Written task: From the comparison of Tezos reward systems before and after Carthage, write out word for word the stretch that begins at "The incoming Carthage" and stops after "formula for Carthage).".

=== Passage shown ===

A Simple comparison of the current reward system with the one in the CARTHAGE upgrade

The incoming Carthage protocol upgrade will implement a new reward system (Emmy+C) aiming to mitigate the effect of certain deflationary attacks (A new reward formula for Carthage).

A recent article posted on Medium by the Baking Bad team essentially confirmed the results presented in the Tezos Agora post and made an excellent analysis of various implications (https://medium.com/bakers-summit/deflationary-baking-and-emmy-c-in-pictures-ea424a2e9ea7).

Perhaps it is worth to mention that:

  • the best immunization to inflationary or deflationary attacks is a robust decentralized network
  • these attacks at the present time and possibly foreseeable future appear to be theoretical since in order to be effective within a reasonable timeframe, the bad actor should have a large stake on the network (xx%). The current largest stakeholder with ~8% of the total stake on Tezos is Coinbase. In principle alternative defensive mechanisms such as a coordinate action of the validators, can isolate the bad actor with tools already available (e.g. kick peer, ban IP address)

=== Material shown ===

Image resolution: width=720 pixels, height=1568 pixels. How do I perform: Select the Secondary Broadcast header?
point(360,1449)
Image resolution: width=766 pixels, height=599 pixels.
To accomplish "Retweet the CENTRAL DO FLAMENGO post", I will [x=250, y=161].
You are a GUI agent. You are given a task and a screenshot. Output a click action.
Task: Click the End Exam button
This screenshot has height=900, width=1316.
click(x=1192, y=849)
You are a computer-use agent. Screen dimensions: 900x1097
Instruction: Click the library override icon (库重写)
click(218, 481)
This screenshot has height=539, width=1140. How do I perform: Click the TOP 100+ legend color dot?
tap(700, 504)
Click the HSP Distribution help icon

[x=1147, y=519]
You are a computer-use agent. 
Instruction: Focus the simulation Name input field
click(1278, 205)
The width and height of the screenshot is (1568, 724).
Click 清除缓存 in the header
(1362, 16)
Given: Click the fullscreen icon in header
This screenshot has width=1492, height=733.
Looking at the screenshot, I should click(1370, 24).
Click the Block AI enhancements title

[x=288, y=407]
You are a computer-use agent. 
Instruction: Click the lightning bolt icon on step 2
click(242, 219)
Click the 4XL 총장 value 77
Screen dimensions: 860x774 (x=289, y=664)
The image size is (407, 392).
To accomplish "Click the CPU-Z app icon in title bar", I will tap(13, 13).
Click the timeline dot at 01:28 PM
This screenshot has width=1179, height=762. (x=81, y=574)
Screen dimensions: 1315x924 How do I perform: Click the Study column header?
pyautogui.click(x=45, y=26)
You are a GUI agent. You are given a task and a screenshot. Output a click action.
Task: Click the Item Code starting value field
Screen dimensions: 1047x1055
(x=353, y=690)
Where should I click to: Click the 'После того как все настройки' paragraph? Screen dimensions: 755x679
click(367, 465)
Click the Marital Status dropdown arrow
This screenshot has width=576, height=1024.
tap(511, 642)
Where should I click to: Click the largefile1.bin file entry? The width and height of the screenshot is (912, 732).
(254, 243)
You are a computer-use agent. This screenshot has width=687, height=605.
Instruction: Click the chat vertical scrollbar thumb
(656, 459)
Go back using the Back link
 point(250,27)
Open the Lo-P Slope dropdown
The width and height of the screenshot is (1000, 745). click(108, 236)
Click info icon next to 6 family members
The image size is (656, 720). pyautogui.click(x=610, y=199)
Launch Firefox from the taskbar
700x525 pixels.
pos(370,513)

===

Full solution:
The incoming Carthage protocol upgrade will implement a new reward system (Emmy+C) aiming to mitigate the effect of certain deflationary attacks (A new reward formula for Carthage).